In the case of airplane wings, of course, you can calculate and make simultion calculations since the values have come to a database for many years and the values have been evaluated. For many decades, the large corporate gliders have accurately measured in flight. this is still done with new developments as it was before. only the effort is less because many meters are easier and in the file format already processed.

So with 46kg of thrust at 35 kph, 105kg total weight, and 7:1 lift to drag ratio, what do you think the climb rate will be?

I still need to know is the thrust with 46 kg as worth of a motor on a test bench? or is the thrust of a test stand where a dummi simulates the pilot and frame and cage? it is about if it is with dummi and frame / cage is the output value is real. and always by about 15% less than the value without losses through pilot and frame, cage. I will give you a example: wing 24 m2 projected area or size “M” low EN-B classe. Temperature 20 degrees Celsius. Height 500 meters msl starting point. Moisture average. wind max. 10 kph. 1.3 to 1.4 m / sec. constant climp rate. it now depends on whether the 35 kph for the propeller are positive or negative for pitchspeed on. then possibly also 1.5 or 1.2 m / sec. possible.
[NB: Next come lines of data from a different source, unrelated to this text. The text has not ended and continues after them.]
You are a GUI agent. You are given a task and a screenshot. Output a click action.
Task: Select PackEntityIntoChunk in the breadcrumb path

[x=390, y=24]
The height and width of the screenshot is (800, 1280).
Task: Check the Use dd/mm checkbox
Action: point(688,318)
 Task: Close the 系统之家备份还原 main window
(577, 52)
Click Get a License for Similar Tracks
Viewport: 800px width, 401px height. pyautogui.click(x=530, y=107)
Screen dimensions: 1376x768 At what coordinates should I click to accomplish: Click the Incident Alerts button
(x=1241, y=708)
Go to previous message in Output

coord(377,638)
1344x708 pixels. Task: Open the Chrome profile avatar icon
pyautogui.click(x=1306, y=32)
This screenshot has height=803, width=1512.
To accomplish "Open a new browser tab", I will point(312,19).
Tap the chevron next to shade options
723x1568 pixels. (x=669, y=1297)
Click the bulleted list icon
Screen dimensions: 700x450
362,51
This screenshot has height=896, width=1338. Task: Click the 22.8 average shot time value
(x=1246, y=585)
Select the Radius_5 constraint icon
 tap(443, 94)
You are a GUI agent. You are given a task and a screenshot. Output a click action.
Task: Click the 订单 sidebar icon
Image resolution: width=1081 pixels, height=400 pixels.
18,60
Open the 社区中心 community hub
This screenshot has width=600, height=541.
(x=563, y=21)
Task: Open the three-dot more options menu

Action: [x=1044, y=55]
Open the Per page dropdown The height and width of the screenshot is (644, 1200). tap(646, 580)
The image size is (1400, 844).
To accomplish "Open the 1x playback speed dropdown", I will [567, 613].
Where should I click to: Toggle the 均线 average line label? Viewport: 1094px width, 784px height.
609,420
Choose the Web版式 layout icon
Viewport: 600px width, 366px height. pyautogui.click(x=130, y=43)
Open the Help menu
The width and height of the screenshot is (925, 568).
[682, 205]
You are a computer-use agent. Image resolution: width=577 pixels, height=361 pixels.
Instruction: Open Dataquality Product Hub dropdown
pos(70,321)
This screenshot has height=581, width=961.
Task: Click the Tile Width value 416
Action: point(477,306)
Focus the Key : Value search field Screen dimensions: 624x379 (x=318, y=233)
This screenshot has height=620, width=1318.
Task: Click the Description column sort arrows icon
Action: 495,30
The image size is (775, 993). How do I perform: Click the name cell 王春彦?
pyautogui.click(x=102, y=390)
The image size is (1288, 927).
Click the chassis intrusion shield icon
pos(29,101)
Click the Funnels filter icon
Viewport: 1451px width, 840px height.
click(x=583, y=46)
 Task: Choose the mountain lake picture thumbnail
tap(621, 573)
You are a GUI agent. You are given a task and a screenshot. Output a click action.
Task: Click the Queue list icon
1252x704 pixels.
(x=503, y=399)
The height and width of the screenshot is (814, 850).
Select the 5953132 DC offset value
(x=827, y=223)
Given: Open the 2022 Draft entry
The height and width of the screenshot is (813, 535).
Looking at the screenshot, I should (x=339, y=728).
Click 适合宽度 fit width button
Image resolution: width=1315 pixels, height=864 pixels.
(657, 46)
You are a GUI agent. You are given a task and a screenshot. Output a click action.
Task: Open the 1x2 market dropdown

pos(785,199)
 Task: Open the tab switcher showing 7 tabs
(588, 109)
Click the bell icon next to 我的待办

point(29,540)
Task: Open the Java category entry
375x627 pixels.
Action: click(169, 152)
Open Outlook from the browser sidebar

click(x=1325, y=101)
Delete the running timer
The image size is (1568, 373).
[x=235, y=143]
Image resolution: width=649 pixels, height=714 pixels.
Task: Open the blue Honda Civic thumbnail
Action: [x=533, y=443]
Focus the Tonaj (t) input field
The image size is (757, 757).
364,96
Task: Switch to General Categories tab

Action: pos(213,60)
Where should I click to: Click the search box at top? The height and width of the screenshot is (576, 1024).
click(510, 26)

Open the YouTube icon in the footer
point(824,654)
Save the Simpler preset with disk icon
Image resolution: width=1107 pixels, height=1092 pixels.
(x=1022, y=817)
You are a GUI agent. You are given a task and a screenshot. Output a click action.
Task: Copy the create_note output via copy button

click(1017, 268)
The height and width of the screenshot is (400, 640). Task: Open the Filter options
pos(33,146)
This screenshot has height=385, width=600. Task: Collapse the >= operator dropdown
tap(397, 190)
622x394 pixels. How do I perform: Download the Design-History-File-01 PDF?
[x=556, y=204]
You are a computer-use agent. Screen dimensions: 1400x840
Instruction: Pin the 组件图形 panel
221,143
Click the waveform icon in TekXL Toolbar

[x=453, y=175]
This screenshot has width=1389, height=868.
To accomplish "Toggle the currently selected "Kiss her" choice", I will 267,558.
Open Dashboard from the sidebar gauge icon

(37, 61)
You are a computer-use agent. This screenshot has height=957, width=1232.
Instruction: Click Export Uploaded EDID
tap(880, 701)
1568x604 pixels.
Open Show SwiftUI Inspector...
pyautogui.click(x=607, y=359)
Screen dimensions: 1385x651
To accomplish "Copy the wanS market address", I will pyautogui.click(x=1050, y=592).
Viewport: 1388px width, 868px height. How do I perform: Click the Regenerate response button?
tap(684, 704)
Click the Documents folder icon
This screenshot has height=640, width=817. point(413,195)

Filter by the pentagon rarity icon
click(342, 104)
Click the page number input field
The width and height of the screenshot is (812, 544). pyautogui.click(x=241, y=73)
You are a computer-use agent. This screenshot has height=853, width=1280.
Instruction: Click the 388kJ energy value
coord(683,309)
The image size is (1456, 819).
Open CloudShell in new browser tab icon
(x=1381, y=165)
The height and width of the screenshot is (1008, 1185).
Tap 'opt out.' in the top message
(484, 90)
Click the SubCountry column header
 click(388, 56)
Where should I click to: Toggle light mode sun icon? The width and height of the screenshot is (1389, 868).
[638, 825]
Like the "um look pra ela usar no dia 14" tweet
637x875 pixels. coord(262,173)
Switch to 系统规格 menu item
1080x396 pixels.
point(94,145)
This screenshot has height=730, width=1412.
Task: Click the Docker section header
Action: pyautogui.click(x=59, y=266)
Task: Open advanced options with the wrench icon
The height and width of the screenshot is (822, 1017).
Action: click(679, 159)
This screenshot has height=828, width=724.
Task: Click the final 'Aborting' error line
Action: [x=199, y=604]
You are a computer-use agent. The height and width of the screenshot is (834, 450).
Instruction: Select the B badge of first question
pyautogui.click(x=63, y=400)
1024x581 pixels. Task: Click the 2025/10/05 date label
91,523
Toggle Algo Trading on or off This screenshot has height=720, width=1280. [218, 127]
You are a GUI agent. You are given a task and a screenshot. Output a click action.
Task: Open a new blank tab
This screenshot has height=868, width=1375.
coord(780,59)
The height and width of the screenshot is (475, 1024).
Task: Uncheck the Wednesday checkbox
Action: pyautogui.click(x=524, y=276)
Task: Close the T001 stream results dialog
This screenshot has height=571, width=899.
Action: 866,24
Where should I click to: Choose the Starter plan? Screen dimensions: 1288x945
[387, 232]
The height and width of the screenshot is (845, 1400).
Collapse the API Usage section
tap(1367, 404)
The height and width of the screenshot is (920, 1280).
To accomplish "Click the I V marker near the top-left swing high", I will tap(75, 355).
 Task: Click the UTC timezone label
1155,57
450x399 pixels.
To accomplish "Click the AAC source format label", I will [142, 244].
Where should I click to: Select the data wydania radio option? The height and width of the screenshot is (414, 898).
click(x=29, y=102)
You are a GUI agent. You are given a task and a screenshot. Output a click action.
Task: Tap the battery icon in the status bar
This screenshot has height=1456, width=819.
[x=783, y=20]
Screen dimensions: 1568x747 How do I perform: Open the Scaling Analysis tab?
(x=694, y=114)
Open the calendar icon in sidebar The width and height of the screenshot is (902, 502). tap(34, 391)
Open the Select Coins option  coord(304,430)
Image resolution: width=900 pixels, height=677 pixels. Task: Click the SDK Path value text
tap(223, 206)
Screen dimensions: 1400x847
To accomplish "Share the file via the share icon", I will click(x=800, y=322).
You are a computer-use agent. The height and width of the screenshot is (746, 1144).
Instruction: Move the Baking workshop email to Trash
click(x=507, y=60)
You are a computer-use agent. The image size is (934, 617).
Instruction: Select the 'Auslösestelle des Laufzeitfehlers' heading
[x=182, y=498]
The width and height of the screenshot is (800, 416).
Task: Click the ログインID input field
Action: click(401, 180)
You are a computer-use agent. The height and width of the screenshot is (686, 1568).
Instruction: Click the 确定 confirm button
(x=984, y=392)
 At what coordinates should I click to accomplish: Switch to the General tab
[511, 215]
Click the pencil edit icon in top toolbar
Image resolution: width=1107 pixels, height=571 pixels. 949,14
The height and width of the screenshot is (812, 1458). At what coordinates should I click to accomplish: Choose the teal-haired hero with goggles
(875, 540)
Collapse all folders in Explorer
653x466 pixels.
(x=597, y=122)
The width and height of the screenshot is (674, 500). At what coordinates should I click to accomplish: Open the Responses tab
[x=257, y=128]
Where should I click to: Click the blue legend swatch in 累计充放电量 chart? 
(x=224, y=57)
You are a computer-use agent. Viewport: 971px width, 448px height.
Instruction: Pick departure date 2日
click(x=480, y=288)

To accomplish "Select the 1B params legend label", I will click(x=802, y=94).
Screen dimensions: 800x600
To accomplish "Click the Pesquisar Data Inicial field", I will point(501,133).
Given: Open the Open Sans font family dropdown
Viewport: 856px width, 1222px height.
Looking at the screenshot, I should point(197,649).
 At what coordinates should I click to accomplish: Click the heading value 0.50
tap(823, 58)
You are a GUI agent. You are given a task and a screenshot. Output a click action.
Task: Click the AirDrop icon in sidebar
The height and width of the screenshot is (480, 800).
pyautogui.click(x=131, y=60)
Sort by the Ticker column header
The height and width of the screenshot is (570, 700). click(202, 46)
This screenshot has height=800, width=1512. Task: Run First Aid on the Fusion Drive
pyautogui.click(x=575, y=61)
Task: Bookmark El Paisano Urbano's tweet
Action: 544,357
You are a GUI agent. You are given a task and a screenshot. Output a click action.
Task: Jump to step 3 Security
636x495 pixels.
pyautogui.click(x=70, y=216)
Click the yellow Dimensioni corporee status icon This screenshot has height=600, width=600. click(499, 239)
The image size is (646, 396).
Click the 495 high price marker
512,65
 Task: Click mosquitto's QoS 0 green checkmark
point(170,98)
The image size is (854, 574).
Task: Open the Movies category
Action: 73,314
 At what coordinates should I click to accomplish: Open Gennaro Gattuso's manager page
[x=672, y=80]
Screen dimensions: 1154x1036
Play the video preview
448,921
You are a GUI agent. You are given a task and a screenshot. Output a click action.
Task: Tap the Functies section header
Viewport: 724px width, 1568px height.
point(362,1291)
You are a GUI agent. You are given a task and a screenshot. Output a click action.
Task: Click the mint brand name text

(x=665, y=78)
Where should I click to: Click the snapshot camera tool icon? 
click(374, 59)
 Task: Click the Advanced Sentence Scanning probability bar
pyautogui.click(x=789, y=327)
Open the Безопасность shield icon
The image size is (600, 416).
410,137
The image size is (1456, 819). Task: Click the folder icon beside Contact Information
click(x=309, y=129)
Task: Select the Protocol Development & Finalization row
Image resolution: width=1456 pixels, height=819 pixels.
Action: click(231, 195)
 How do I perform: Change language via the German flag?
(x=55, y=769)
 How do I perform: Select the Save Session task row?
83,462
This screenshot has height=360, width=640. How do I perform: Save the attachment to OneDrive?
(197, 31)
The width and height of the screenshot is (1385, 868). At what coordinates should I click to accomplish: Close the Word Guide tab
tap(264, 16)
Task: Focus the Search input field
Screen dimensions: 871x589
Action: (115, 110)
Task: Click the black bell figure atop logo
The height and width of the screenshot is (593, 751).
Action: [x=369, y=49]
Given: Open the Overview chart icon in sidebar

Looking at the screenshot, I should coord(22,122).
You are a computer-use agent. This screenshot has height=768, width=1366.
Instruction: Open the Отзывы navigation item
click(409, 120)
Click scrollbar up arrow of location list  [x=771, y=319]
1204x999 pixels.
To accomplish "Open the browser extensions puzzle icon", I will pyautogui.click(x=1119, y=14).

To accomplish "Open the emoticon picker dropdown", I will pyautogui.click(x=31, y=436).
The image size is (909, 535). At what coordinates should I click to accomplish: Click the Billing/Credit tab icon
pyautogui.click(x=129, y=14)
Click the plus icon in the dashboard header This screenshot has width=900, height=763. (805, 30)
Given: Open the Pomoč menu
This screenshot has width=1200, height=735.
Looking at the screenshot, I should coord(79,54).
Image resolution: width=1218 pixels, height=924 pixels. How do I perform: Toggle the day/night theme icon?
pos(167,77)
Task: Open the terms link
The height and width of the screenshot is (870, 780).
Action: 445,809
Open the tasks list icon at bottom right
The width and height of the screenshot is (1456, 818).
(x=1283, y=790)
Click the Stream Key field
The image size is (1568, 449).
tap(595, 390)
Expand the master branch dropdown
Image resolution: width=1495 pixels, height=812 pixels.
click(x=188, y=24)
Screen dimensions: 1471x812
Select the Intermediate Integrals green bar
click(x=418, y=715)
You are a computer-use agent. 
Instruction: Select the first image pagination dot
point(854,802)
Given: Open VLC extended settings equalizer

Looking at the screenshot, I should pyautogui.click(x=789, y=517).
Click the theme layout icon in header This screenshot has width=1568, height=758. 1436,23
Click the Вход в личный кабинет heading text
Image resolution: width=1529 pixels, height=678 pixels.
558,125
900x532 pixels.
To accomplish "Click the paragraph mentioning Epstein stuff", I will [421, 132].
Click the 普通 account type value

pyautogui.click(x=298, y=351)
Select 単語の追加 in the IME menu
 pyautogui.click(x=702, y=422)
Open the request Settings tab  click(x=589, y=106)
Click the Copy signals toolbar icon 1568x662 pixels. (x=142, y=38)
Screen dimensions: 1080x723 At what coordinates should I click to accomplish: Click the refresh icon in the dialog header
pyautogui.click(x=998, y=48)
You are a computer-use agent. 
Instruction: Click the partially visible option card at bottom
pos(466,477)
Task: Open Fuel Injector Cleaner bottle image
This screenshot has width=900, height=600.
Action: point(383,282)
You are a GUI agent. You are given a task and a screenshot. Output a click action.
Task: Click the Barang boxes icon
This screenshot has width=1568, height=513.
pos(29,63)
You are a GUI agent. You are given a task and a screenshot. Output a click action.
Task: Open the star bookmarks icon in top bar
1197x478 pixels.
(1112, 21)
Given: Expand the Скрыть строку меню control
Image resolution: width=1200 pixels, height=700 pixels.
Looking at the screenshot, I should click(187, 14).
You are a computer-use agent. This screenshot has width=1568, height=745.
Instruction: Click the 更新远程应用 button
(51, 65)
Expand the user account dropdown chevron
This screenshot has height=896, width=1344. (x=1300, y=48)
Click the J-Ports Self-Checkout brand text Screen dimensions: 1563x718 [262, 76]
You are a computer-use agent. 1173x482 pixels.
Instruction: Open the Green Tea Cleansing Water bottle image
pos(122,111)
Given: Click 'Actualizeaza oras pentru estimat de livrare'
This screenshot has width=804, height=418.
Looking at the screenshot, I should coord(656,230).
I measure the pitchspeed always in a fixed distance of 3 meters and in 1/3 of the diameter of the prop. if then at the stand about 52-57 km / h at full throttle, it is very good.

I made my first tangible progress on the project today (besides staring at eCalc and spreadsheets for hours). I got an appropriate conduit bender and experimented with making the 53- and 73-degree bends that I need for my frame. After the first attempt, I was able to make consistent bends to +/- 1 degree of my target, and the tubing is coming out pretty nice. Maybe not as nice as using a real tube bender with the appropriate dies, but it is not kinking and is only slightly flattened, probably about the same amount as with a tube bender on a stand.

facts about 16 pole motors. with about 2.6 kg mass.

the short-term load if not too much torque is required is approximately:
15 kw / 10-20 seconds
10 kw / 30 -60 seconds
6 kw / with very good additional cooling continuous operation
4 kw in the normal design without additional cooling.
as soon as the load is above average the propeller has too much pitch it can be that you have to accept about 30% less continuous power.

as a simple explanation: at 15kw, the engine generates a heat of around 1.5 kilowatts! That’s more than 10 strong soldering iron. this heat must be removed. due to the design and few poles that is not constructively possible.

at zb. 42 or 48 pole motors allow continuous power of about 2 - 3 kilowatts per 1 kg motor weight. because the diameter is larger and therefore the radiating surface of the copper turns is larger. also the amount of air due to the centrifugal effect. the peak power for start or short full throttle passages is about 4 kw per kilogram.